---------- Materials provided

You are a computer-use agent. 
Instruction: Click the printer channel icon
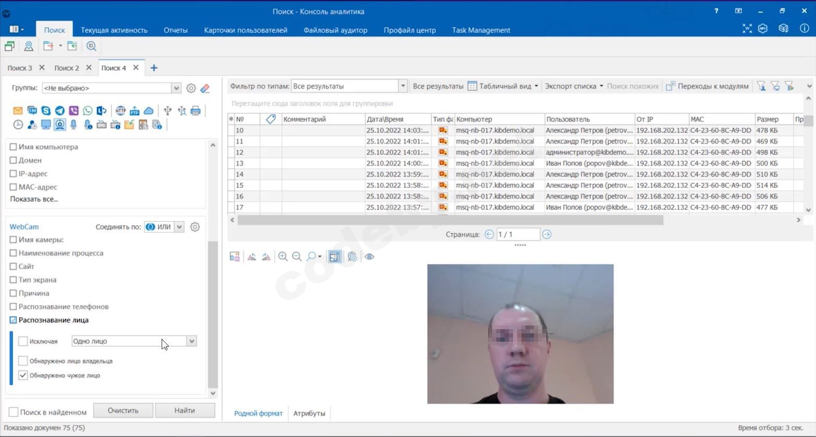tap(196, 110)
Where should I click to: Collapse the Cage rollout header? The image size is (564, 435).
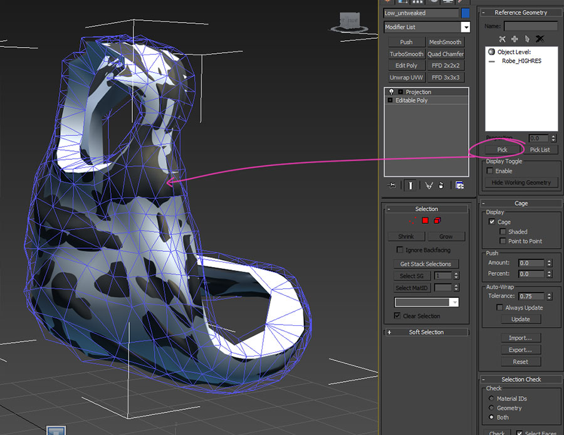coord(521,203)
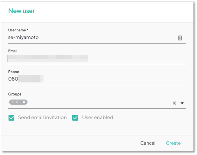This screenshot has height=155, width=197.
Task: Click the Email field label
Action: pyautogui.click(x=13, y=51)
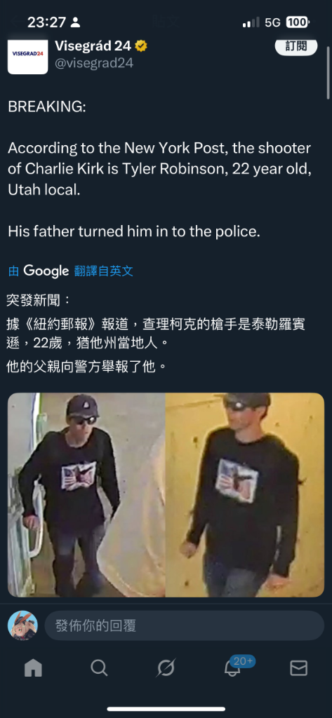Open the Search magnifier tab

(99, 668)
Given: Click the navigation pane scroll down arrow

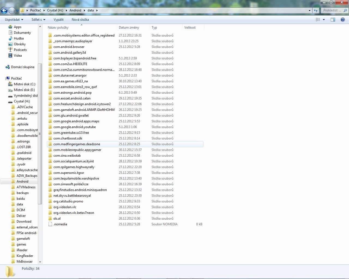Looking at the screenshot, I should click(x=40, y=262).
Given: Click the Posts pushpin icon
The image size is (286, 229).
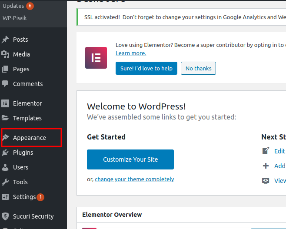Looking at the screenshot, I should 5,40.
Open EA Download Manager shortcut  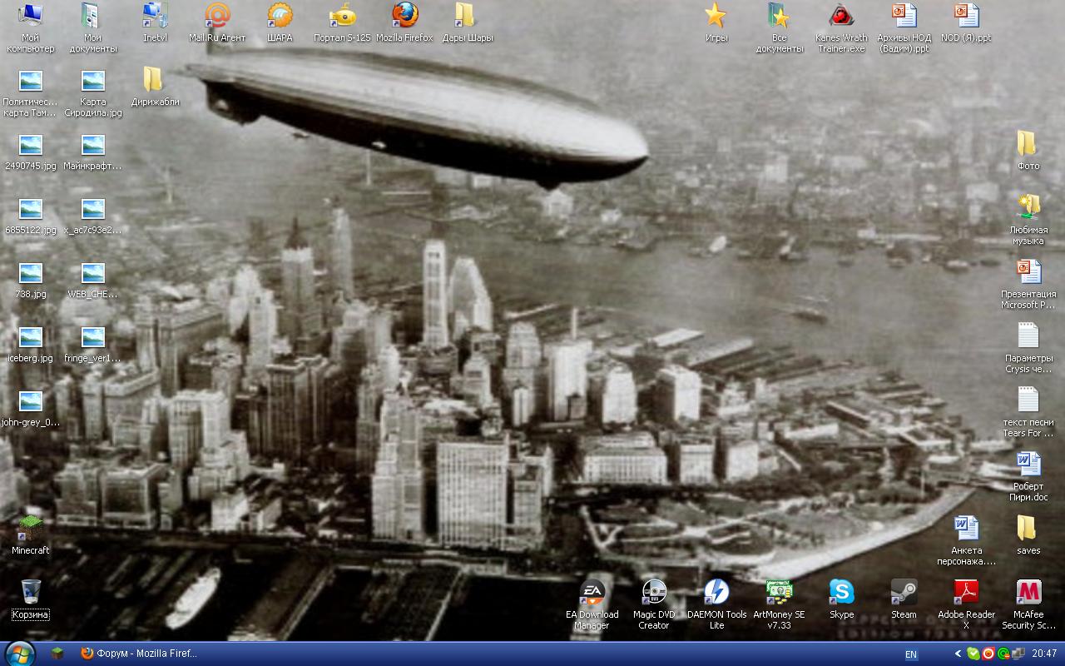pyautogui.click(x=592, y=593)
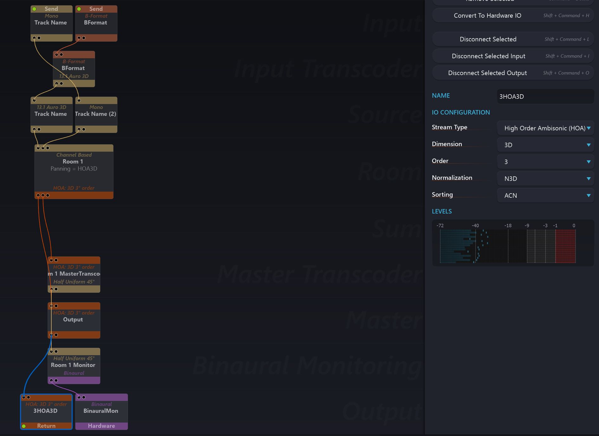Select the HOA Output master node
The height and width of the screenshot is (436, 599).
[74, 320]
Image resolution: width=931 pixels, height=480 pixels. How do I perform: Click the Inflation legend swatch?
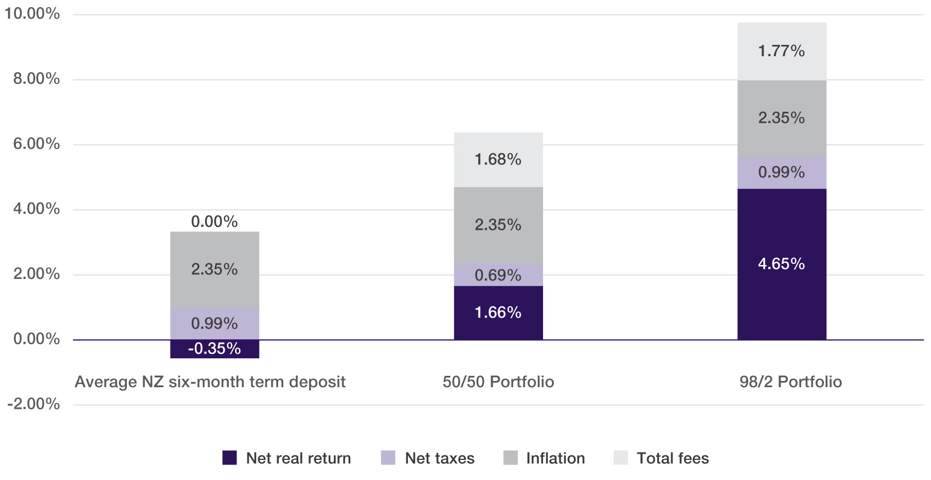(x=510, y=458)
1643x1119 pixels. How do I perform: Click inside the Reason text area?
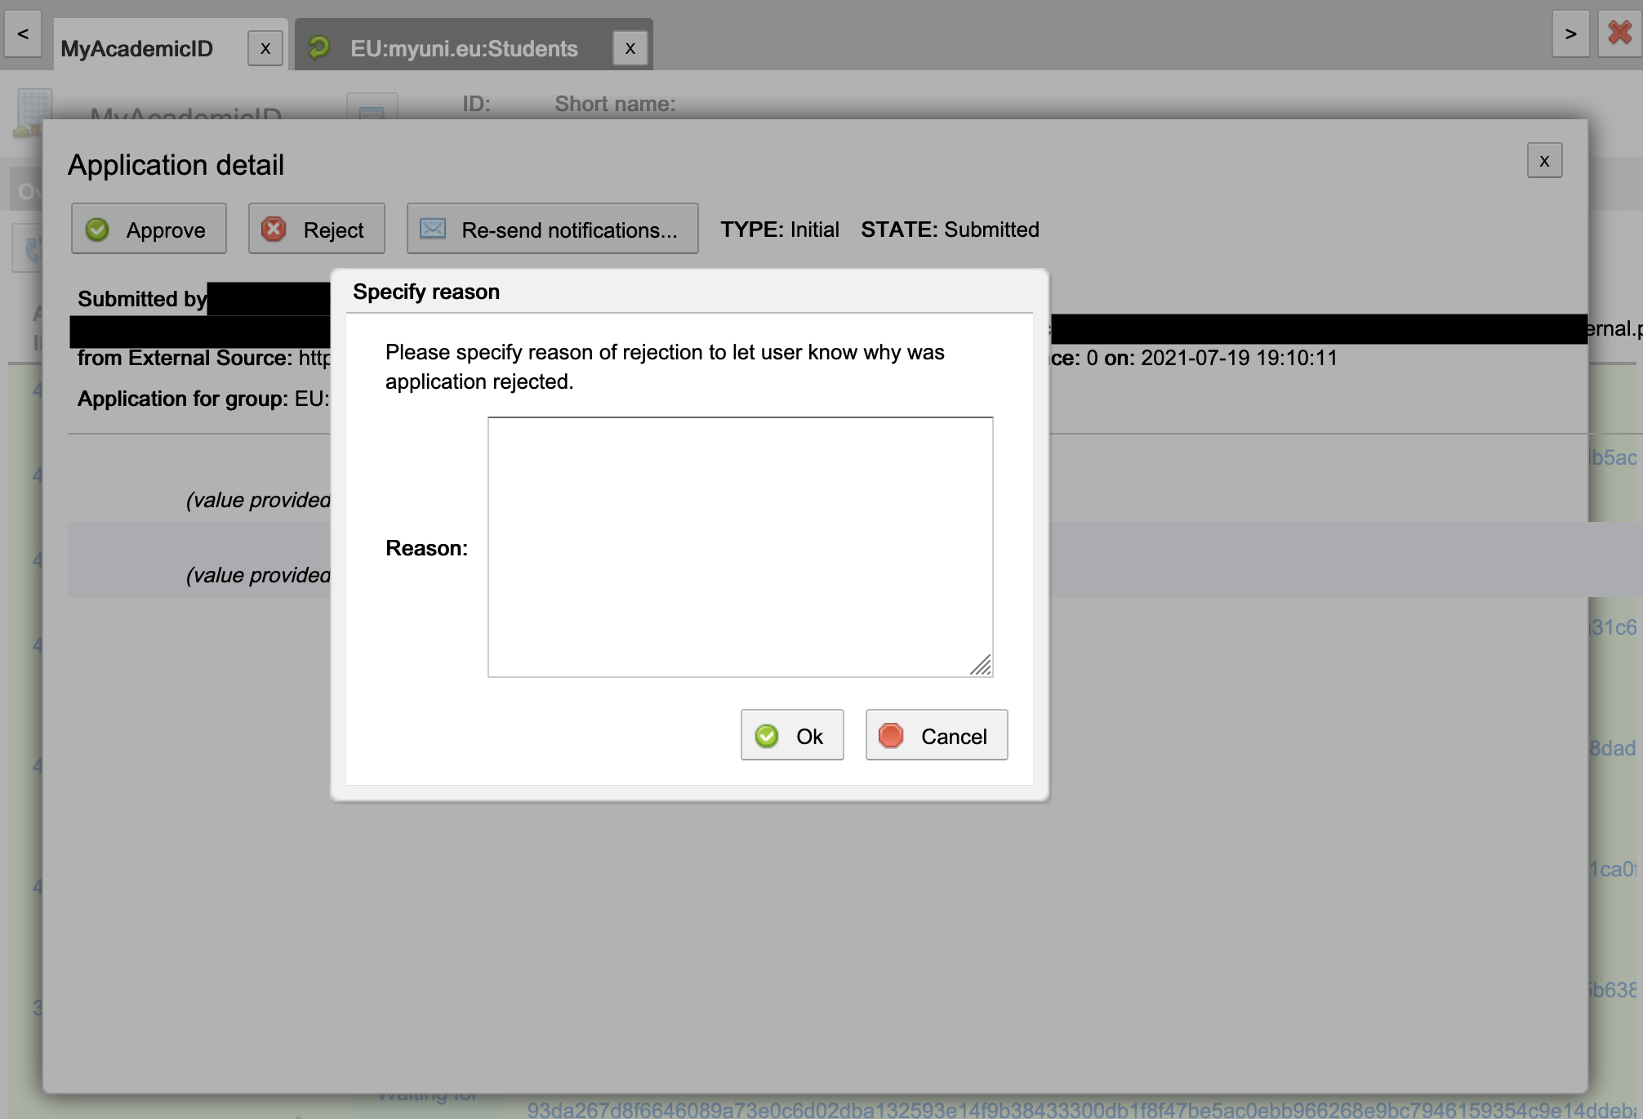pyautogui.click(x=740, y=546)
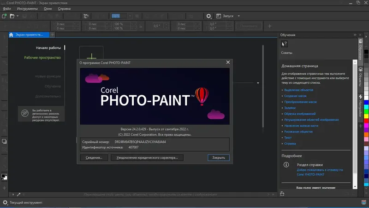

--------------------

*Required task*: Rewrite the stretch of the records from the line containing "Where should I" through the line containing "Looking at the screenshot, I should 5,40.", changing "pushpin" to "thumbtack" and leaving all else the same. Leave out the pictures.

*Response to this task*:
Where should I click to: Collapse the Cage rollout header? The image size is (564, 435).
coord(521,203)
This screenshot has height=155, width=197.
Task: Click the Email field label
Action: pyautogui.click(x=13, y=51)
Open the Search magnifier tab

(99, 668)
Given: Click the navigation pane scroll down arrow

Looking at the screenshot, I should click(x=40, y=262).
Given: Click the Posts thumbtack icon
The image size is (286, 229).
Looking at the screenshot, I should 5,40.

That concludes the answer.